Lo
scontro fra il Pd e il ministro Calenda sul canone televisivo è
grottesco. Ma solo in via minore perché era stato il governo Renzi ad
abbinare il canone alla bolletta elettrica, per costringere a pagare
anche i riottosi e ora invece propone di abolirlo. Perché la questione
della Rai è tutt’altra. Una Rete Tv pubblica controllata dal governo,
com’è la Bbc inglese, considerata una delle migliori del mondo,
non solo è utile ma necessaria. Per due motivi. Perché solo una Tv
pubblica può fornire servizi appunto di pubblica utilità ai quali le Tv
private non sono interessate. E perché anche il governo, che rappresenta
comunque il Paese, ha il diritto e il dovere di dare un suo indirizzo
culturale e in senso lato anche politico alla cittadinanza. Ma il fatto è
che la Rai non è pubblica ma è in mano ai partiti che se la suddividono
a seconda della loro consistenza o di chi in quel momento è al governo.
Nella
Prima Repubblica la situazione era più evidente. La prima Rete andava
alla Dc, la seconda al Psi, la terza al Pci.

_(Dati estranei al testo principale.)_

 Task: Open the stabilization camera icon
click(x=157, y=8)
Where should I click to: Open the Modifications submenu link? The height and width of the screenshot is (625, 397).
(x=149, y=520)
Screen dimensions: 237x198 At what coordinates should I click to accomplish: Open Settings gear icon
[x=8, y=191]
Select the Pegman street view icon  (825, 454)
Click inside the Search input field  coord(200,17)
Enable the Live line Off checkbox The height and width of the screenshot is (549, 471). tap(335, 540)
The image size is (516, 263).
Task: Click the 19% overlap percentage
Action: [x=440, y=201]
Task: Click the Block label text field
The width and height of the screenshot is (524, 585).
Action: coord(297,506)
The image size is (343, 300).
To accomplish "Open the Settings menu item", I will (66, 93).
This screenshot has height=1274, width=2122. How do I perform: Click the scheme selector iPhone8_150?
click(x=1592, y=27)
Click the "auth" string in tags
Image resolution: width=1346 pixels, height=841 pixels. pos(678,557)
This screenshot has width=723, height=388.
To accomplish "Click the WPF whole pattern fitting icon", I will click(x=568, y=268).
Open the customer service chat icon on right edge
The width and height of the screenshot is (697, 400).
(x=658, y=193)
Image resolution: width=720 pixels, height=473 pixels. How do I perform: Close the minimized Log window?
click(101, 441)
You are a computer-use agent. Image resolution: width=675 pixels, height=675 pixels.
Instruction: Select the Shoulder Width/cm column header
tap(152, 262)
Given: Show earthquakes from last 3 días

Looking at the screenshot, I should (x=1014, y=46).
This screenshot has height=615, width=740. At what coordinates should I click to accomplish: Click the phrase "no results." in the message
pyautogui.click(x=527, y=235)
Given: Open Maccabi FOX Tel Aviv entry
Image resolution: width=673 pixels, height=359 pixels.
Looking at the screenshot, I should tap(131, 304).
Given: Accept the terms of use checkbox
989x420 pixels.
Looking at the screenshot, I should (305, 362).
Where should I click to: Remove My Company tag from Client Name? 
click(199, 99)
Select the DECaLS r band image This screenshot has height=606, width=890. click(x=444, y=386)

Che la situazione fosse
questa lo disse ‘apertis verbis’, all’inizio di Mani Pulite, Bruno
Vespa, allora direttore del Tg1: “Il mio editore di riferimento è la
Democrazia Cristiana”. E fu, forse, l’unica volta che in vita sua disse
la verità. Naturalmente fu mazzolato da tutti quelli che avevano la coda
di paglia. Mi ricordo, in particolare, l’indignazione di Sandro Curzi
che, come direttore del Tg3, faceva ciò che faceva Vespa, per il Pci.
Oggi
con lo spappolamento dei partiti tradizionali la situazione è più
confusa ma nella sostanza è rimasta la stessa. Le varie formazioni
politiche si spartiscono la Rai pubblica. Fanno riferimento a questo o a
quel partito tutti i direttori di Rete, tutti i direttori e
vicedirettori dei Tg, tutti i capi struttura. Nel Consiglio di
Amministrazione siedono uomini dei partiti, magari mascherati da
giornalisti di quart’ordine o da sindacalisti. Idem, e anche peggio,
nella Commissione di Vigilanza i cui membri sono nominati direttamente
dai partiti con un rigoroso manuale Cencelli. Cioè i controllati sono
anche i controllori. Se per avventura entra in Rai, in una posizione
apicale, un giornalista indipendente ne viene quasi subito estromesso,
perché è un corpo estraneo. Come è stato il caso di Carlo Verdelli.
Come
si risolve questa situazione? Non si risolve finché i partiti, questo
autentico cancro della democrazia, faranno il bello e il cattivo tempo
non solo in Rai ma nell’intero Paese.
Una
risposta, almeno parziale, potrebbe venire da quello che in altri tempi
si chiamava “disarmo bilaterale”. Cioè alla Rai pubblica rimane una
sola Rete, sul modello della Bbc inglese, le altre due vengono
messe sul mercato e vendute a privati che non siano possessori di altri
network in Italia. Ma contemporaneamente anche Mediaset mette sul
mercato, nello stesso modo, due delle sue Reti. Perché una sola Rete
pubblica non potrebbe reggere l’urto di un network privato che ne ha
tre. E’ vero che oggi ci sono Sky, che però è a pagamento, e La7. Ma
anche La7, pur potendo contare su quel genio televisivo che è Mentana,
fa una fatica boia a competere in termini di share e raccolta
pubblicitaria con i due supercolossi.
Quindi
finché i partiti avranno in mano il pallino e Berlusconi, per
soprammercato, sarà contemporaneamente imprenditore televisivo e uomo
politico in un colossale conflitto d’interessi che non esiste in nessun
paese democratico e forse anche non democratico (negli Stati Uniti un
uomo politico non può possedere nemmeno una free press) non se ne farà
nulla. A meno che i Cinque Stelle, come hanno promesso, non facciano
piazza pulita e sempre che, come spesso avviene, una volta arrivati al
potere non diventino più tracotanti di coloro che li hanno preceduti.